Search code examples
javastringfilefileinputstream

Look for an amount of substring in a file Java


I am looking for an amount of substring in a file In brief, the file contains a certain amount of article, and I need to know how many. Each article starts with: @ARTICLE{ or with @ARTICLE{(series of integer)

Useful infos: - I have 10 files to look in - No files are empty - This code gives me a StringIndexOutOfBounds exception

Here is the code I have so far:

//To read through all files
    for(int i=1; i<=10; i++)
    {
    try
        {       
            //To look through all the bib files
            reader = new Scanner(new FileInputStream("C:/Assg_3-Needed-Files/Latex"+i+".bib"));
            System.out.println("Reading Latex"+i+".bib->");

            //To read through the whole file
            while(reader.hasNextLine())
            {
                String line = reader.nextLine();
                String articles = line.substring(1, 7);

                if(line.equals("ARTICLE"))
                    count+=1;
            }
        }
    catch(FileNotFoundException e)
        {
            System.err.println("Error opening the file Latex"+i+".bib");
        }
    }
    System.out.print("\n"+count);

Solution

  • Try just using String#contains on each line:

    while(reader.hasNextLine()) {
        String line = reader.nextLine();
        if (line.contains("ARTICLE")) {
            count += 1;
        }
    }
    

    This would at least get around the problem of having to take a substring in the first place.

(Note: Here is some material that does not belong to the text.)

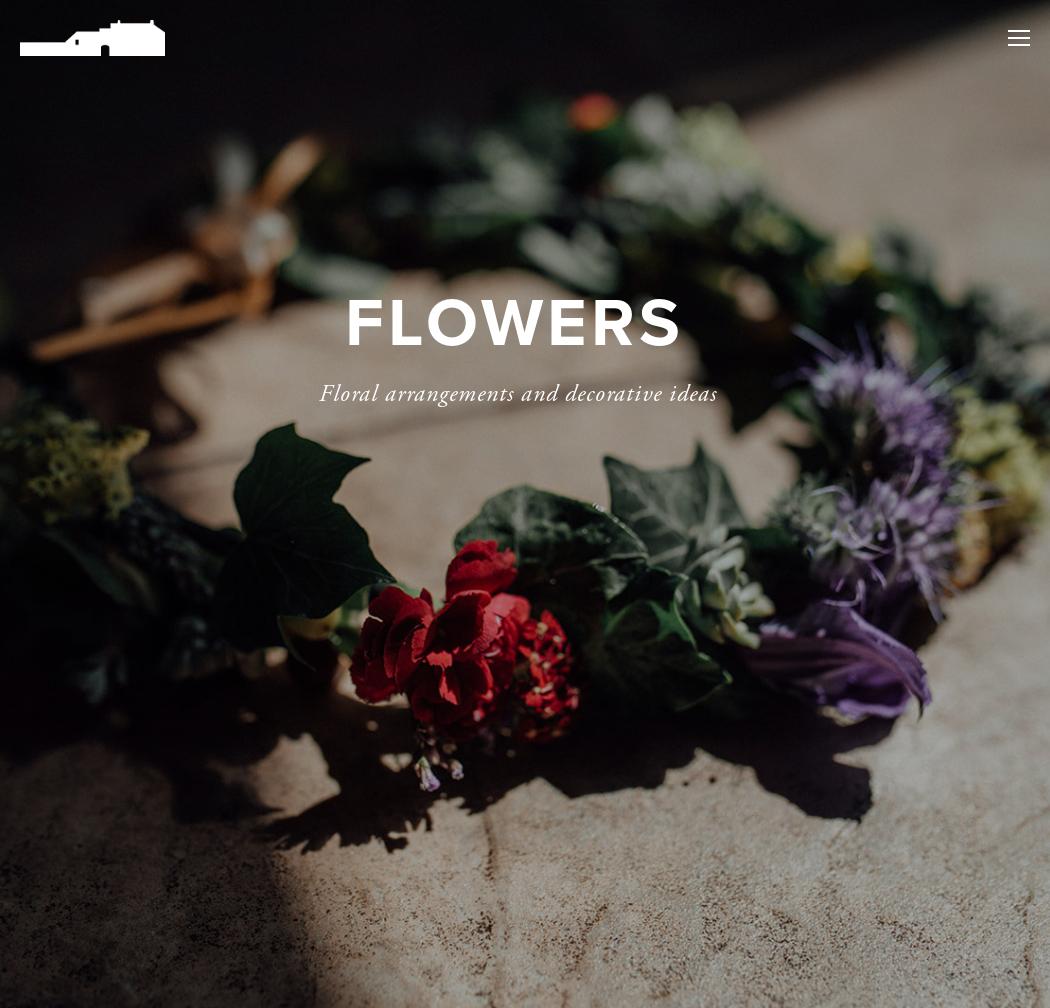 This screenshot has width=1050, height=1008. Describe the element at coordinates (849, 39) in the screenshot. I see `'Home'` at that location.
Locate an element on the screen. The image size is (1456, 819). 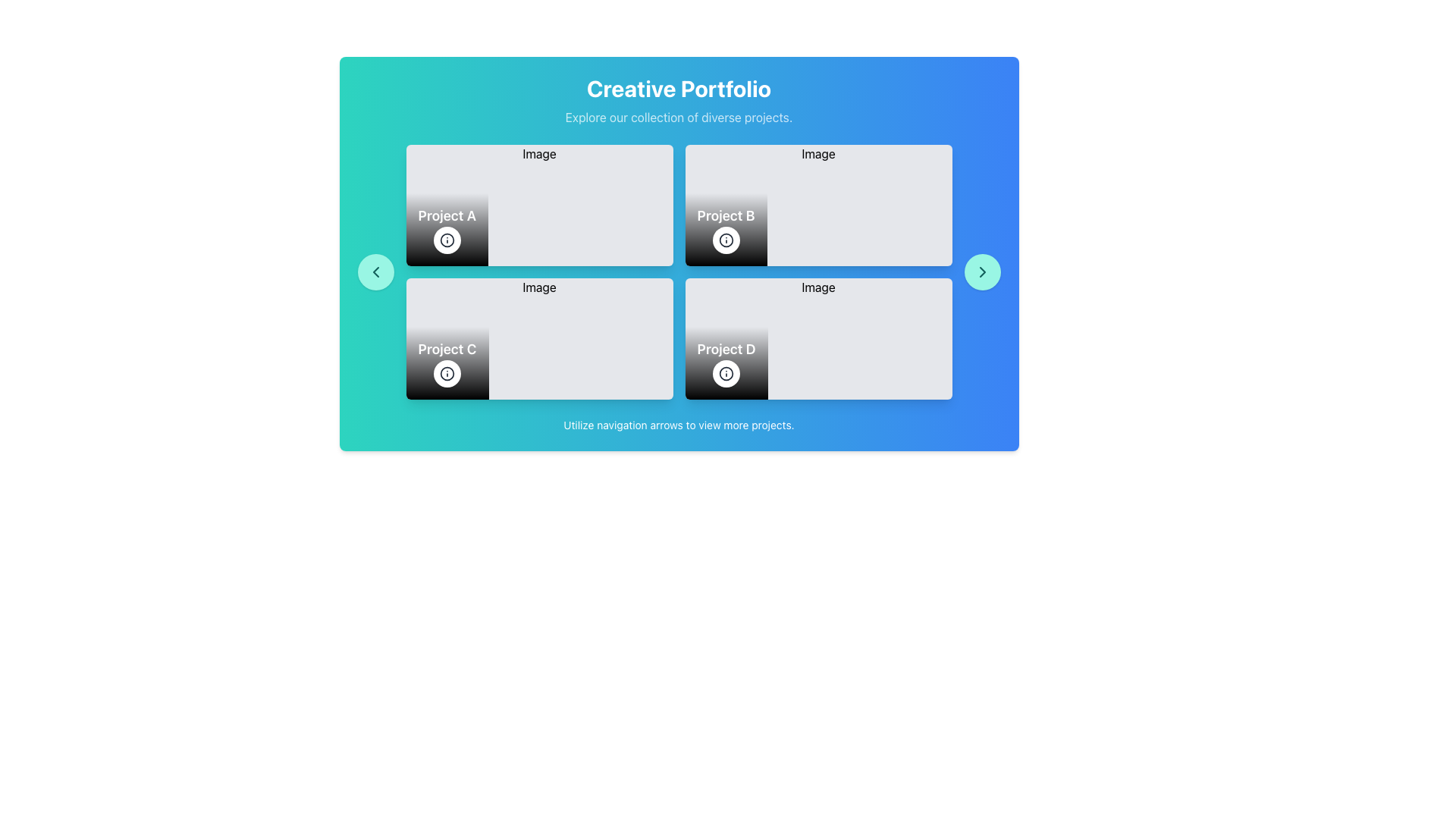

The problem is that while matching lines should not have the out of bounds exception, nor should lines longer than 7 characters which don't match, lines having fewer than 7 characters would cause a problem.

    You could also use a regex pattern to make sure that you match ARTICLE as a standalone word:

    while(reader.hasNextLine()) {
        String line = reader.nextLine();
        if (line.matches("\\bARTICLE\\b")) {
            count += 1;
        }
    }
    

    This would ensure that you don't count a line having something like articles in it, which is not your exact target.